К середине XVIII века с ростом материалистических тенденций, в период назревания буржуазной французской революции еще более усилился натиск антиматериалистических учений. Физики-идеалисты, в том числе иезуиты, занялись теорией и обратили внимание на возможности, которые открывались для них в теории Ньютона. Атомизм Ньютона, допускающий действие на расстоянии, через «пустоту», давал отправную точку для дальнейшего обоснования динамизма. Материя исчезала вовсе. Оставались только силы.
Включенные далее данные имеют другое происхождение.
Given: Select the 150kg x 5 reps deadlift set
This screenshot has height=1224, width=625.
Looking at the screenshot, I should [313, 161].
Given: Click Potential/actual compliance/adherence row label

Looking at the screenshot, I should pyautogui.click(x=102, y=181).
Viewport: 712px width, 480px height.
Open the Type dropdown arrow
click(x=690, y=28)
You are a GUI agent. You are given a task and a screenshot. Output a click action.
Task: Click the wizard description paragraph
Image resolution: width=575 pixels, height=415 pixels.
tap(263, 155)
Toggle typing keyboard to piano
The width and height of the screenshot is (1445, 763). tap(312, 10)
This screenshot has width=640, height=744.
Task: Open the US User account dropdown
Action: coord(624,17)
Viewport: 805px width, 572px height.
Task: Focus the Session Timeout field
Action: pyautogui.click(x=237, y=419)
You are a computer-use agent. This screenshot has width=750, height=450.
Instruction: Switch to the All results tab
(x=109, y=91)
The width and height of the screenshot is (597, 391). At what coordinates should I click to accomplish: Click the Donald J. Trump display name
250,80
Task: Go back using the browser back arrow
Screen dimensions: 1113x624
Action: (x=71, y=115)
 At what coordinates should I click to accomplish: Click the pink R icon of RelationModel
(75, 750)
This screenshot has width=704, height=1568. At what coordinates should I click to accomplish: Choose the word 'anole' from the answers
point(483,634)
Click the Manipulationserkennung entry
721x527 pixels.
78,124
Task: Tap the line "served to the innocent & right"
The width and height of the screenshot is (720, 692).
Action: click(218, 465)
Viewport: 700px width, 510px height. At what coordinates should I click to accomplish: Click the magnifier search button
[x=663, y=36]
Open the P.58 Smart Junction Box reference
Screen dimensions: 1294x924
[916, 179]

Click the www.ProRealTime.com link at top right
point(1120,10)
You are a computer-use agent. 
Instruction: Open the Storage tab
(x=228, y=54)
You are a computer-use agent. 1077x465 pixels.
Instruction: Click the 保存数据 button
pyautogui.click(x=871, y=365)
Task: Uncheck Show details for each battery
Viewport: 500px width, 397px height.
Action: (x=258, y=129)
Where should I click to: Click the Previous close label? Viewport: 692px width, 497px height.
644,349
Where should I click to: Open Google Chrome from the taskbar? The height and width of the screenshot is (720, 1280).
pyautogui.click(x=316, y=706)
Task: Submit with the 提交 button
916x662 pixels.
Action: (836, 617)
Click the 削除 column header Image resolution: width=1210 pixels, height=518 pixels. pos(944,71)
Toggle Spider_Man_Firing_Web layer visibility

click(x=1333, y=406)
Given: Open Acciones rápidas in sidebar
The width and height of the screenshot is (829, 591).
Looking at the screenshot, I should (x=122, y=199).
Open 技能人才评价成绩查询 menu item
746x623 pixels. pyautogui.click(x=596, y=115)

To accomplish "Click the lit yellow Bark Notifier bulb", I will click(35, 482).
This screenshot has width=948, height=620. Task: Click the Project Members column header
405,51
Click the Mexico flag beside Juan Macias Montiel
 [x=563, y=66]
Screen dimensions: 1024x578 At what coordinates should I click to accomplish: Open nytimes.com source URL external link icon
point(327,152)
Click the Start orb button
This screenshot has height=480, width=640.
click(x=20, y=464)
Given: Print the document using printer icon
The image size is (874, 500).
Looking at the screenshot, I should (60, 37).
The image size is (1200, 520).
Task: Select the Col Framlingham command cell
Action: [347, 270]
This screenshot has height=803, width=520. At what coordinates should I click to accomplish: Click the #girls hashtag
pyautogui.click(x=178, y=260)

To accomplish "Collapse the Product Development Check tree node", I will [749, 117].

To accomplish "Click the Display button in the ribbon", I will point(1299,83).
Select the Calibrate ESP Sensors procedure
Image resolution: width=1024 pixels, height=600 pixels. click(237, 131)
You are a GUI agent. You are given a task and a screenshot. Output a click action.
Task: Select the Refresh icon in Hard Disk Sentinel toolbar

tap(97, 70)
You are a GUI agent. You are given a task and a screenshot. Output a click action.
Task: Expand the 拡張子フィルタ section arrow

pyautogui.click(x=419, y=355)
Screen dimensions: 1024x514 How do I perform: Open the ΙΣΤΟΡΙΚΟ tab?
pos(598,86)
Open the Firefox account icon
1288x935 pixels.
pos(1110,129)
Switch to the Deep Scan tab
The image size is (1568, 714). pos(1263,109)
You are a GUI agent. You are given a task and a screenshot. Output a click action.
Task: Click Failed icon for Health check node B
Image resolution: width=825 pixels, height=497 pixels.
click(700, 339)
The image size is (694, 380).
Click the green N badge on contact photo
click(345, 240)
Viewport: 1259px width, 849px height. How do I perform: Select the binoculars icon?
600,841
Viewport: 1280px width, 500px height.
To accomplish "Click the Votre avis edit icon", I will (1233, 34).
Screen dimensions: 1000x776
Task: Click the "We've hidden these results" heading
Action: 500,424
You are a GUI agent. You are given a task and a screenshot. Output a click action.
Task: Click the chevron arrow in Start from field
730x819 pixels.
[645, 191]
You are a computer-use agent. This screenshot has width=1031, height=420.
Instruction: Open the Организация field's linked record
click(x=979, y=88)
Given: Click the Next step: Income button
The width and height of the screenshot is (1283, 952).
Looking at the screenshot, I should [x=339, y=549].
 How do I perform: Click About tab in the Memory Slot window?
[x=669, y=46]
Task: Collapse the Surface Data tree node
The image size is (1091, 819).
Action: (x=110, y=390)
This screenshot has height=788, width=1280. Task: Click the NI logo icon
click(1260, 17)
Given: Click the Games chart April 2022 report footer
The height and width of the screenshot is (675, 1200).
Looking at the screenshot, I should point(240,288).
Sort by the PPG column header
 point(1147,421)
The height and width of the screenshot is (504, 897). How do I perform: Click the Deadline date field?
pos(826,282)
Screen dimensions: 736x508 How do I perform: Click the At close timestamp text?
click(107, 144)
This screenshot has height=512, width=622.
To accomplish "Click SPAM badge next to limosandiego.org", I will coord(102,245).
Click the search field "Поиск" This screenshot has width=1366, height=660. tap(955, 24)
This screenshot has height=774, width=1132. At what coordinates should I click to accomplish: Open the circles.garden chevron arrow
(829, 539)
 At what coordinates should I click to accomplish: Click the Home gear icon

На прямо противоположных позициях стоял в это время Ломоносов. Еще в самом начале своей научной деятельности он смело отверг все идеалистические попытки истолковать образование материи из метафизических «сущностей». В своей диссертации «О нечувствительных физических частичках», начатой еще в студенческие годы, Ломоносов последовательно рассматривает и опровергает все логически допустимые «способы» образования протяжения из непротяженных частиц. Он указывает, что в том случае, если эти нематериальные частицы взаимно касаются друг друга, то они должны совместиться в одну точку и потому не могут образовать никакого тела. Если же эти бестелесные частицы могут образовывать тела без взаимного касания, то они будут сопроницаемы, и в каждом ограниченном пространстве возможно одновременное присутствие неограниченного числа тел.